13/03/2005
Si hubo algún día peor que el 11 de marzo fue el 12 de marzo. Aquel día no cesó de llover. El cielo parecía comprender el sufrimiento y daba la sensación de que soltaba lágrimas por agua. El 11 fue cuando la explosión. Tanto ruido ensordeció el sufrimiento y las entrañas. Pero no fue hasta el día siguiente cuando la herida comenzó a enfriarse y a dar más dolor todavía. Ese día me pilló en Madrid. Vi la manifestación silenciosa. Sólo algunos gritos que pedían justicia e información saltaban como oscura dinamita por el silencio. Pero éste era tan hondo que hasta ahogaba la dinamita. Y en esos momentos se oía el rasgar de los zapatos por los adoquines mojados. Y había, también, mucha ira contenida en los rostros anónimos. Miraba la cara de la gente y veía que todos sentíamos lo mismo, una angustia extraña ante lo inconcebible y un deseo profundo de justicia. Percibí también que allí había gentes que habían desatado las cadenas de sus ojos y llenaban sus rostros con más lágrimas que agua. Jamás vi a tantos con dolor.
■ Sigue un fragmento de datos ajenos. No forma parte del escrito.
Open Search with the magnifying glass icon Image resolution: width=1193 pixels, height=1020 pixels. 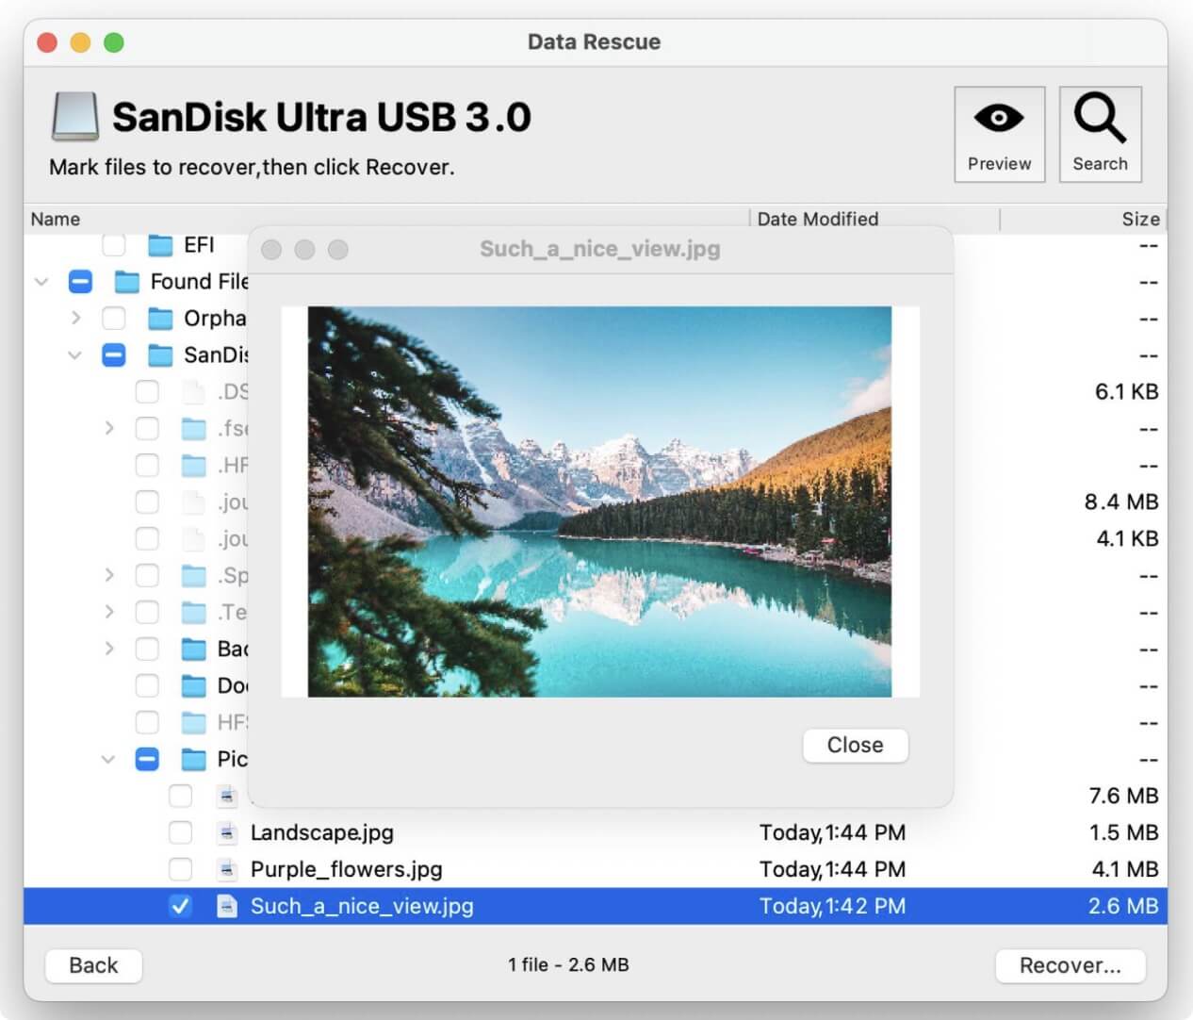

Jamás una ciudad tan oscura, un cielo tan encapotado de penumbras.
Hacia las cuatro de la tarde la ciudad comenzó a deshabitarse. Todo el mundo viajaba hasta Atocha. La calle de Alcalá semejaba el amanecer de un día de invierno. Estaba todo tan callado que se oía el cambio de tercio de los semáforos. Las luces rojas se reflejaban en las aceras mojadas y tenían el color más vivo que nunca. La puerta de Alcalá parecía el umbral de una noche misteriosa. Y cuando se llegaba a las cercanías de Atocha los paraguas sudaban tristeza. A nuestro lado iban dos ancianos cogidos de la mano. Nos dijeron que habían visto muchas desgracias en su vida pero que jamás habrían podido imaginar una de estas dimensiones. Nosotros asentíamos y no podíamos imaginar que existieran seres humanos capaces de generar tanto dolor en tanta gente. Ni aún teniendo el corazón de piedra, impío y enfermo, nos decíamos, es imaginable generar tanta tristeza. Y nos callábamos y nos perdíamos en el silencio como pájaros de la lluvia. Y luego comencé a pensar en el sufrimiento que los malditos extremistas, de uno y otro signo, han entregado siempre a este mundo.